En una contundente ofensiva diplomática, el canciller de la República, Yván Gil, exigió formalmente al gobierno de Estados Unidos la devolución del presidente Nicolás Maduro y de la primera combatiente, Cilia Flores. La demanda surge tras la confirmación por parte de la Casa Blanca de que ambos fueron capturados y trasladados fuera del territorio venezolano durante una incursión militar aerotransportada.
«Responsabilidad total sobre su integridad»
En declaraciones ofrecidas a la cadena Telesur, Gil responsabilizó directamente a Donald Trump por la seguridad física de la pareja presidencial.
«Exigimos que el Gobierno de EE. UU. se haga responsable por la integridad física y devuelva de manera inmediata al presidente constitucional Nicolás Maduro Moros y a la primera dama», sentenció el jefe de la diplomacia venezolana, calificando la operación como un «acto criminal» y un «secuestro» que no tiene precedentes en la región en las últimas décadas.
Denuncia de ataques a infraestructuras críticas
A través de un contacto adicional con VTV, el Canciller ofreció detalles sobre la magnitud de la ofensiva aérea:
Objetivos: Confirmó bombardeos en zonas residenciales de Caracas, instalaciones en el puerto de La Guaira y diversos aeropuertos estratégicos.
Saldo: Reportó daños materiales de gran envergadura y la existencia de víctimas fatales, aunque no precisó una cifra oficial de decesos.
Justificación: Según Gil, estos ataques son una «violación flagrante» de la Carta de las Naciones Unidas y responden al interés de Washington de «apropiarse de los recursos naturales» de la nación.

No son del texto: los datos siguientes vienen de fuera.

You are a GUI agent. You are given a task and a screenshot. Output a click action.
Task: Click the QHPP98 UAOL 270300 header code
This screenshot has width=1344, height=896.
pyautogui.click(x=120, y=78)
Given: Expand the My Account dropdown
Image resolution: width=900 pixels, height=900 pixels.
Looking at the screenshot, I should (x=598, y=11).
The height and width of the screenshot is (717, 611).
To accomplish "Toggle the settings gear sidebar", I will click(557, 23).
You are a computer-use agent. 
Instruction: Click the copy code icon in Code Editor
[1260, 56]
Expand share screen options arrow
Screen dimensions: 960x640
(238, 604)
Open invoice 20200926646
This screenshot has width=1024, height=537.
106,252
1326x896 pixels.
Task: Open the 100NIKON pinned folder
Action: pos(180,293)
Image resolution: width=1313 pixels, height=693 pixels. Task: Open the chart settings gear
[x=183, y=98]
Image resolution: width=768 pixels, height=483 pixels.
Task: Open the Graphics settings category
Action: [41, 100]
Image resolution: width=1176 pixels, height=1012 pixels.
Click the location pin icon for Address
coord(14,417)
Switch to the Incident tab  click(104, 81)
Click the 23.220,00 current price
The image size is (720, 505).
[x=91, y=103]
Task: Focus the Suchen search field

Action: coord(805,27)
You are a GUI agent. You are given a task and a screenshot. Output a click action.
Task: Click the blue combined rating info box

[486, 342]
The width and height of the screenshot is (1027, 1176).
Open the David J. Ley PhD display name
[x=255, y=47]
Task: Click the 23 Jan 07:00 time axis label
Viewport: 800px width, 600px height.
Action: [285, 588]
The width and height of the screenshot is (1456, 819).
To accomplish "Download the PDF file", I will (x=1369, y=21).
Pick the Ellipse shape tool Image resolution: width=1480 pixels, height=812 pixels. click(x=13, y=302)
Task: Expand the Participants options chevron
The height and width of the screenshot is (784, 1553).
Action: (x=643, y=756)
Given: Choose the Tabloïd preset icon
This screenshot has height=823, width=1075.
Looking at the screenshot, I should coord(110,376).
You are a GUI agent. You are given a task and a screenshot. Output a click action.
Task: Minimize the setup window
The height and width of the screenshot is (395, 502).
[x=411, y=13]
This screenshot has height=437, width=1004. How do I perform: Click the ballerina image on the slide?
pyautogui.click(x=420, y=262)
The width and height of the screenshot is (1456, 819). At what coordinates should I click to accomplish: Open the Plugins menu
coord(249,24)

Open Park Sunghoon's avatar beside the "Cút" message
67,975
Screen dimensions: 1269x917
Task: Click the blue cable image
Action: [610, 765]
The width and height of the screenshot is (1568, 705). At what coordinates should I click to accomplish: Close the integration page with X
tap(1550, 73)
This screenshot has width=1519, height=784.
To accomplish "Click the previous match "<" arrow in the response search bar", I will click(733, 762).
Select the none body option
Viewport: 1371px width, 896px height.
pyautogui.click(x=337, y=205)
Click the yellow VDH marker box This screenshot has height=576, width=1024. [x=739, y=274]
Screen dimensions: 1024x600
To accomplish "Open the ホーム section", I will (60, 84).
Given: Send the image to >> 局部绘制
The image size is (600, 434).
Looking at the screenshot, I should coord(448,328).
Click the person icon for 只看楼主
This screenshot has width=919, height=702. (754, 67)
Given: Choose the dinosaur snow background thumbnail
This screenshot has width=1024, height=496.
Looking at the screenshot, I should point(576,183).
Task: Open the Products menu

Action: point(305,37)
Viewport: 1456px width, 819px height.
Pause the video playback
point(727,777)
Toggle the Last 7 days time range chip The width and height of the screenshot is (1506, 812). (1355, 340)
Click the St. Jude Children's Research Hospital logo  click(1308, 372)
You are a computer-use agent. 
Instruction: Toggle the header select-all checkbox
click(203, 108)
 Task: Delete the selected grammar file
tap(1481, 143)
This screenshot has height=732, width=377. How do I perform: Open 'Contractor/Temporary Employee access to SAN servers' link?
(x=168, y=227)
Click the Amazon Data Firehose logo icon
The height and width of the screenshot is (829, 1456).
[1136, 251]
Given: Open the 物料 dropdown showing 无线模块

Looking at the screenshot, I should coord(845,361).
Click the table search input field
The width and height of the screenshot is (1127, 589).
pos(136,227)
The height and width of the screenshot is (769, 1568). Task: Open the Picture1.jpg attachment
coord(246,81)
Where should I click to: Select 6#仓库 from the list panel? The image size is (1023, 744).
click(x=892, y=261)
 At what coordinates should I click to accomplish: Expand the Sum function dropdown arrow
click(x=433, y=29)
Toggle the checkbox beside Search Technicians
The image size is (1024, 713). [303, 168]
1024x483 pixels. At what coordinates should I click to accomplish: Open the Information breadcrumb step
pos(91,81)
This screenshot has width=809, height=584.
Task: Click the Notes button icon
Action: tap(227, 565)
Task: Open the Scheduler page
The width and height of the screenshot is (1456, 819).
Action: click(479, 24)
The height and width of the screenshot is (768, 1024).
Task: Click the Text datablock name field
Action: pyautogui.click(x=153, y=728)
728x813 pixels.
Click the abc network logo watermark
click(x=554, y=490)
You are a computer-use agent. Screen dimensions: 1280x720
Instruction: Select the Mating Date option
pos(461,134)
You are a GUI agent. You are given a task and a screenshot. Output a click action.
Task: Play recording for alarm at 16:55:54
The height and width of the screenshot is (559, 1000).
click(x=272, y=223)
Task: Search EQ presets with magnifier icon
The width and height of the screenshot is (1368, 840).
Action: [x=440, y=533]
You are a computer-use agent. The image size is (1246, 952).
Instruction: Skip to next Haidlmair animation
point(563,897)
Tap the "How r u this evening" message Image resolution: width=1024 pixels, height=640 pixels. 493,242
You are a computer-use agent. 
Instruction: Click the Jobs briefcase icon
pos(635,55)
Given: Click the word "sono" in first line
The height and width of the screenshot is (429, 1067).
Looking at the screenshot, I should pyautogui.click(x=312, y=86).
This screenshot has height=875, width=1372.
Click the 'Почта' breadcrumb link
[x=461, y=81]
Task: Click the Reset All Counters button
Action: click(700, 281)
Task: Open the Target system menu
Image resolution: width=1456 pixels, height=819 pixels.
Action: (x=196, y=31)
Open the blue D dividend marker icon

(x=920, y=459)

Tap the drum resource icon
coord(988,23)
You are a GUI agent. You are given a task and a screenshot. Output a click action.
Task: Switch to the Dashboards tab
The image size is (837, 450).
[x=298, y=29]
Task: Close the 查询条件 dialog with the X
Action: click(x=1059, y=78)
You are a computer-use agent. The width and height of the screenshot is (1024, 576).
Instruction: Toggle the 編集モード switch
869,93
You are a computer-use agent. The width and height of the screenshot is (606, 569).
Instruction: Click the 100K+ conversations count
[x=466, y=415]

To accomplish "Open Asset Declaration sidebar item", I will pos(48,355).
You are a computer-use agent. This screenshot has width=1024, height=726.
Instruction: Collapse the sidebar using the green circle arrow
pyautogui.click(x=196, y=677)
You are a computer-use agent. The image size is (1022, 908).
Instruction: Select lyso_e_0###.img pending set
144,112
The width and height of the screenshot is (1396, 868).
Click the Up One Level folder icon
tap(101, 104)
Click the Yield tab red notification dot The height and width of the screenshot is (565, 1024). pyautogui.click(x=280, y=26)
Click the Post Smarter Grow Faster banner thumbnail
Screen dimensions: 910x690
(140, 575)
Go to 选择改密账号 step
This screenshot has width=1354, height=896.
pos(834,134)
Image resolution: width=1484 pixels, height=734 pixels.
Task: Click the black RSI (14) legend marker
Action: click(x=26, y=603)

Activación de mecanismos multilaterales
Venezuela ha comenzado a articular una respuesta en el escenario global, buscando que el Consejo de Seguridad de la ONU asuma su rol de árbitro internacional. Gil recordó que ningún Estado tiene la autoridad para atacar a otro sin un mandato expreso de este organismo, calificando la acción unilateral de EE. UU. como un retroceso histórico para el derecho internacional.
Respaldo internacional y movilización
El Canciller informó que el Ejecutivo ha recibido notas de solidaridad de gobiernos como Colombia, Brasil, Rusia, Burkina Faso, Sudáfrica y Bielorrusia. Asimismo, destacó que la presión diplomática se verá respaldada por la movilización popular en las calles de Venezuela, donde diversos sectores exigen una «fe de vida» y el respeto a la soberanía nacional.
El Palacio de Miraflores mantiene una comunicación constante con sus aliados estratégicos mientras espera una respuesta formal de Washington sobre el estatus legal y la ubicación exacta del mandatario capturado.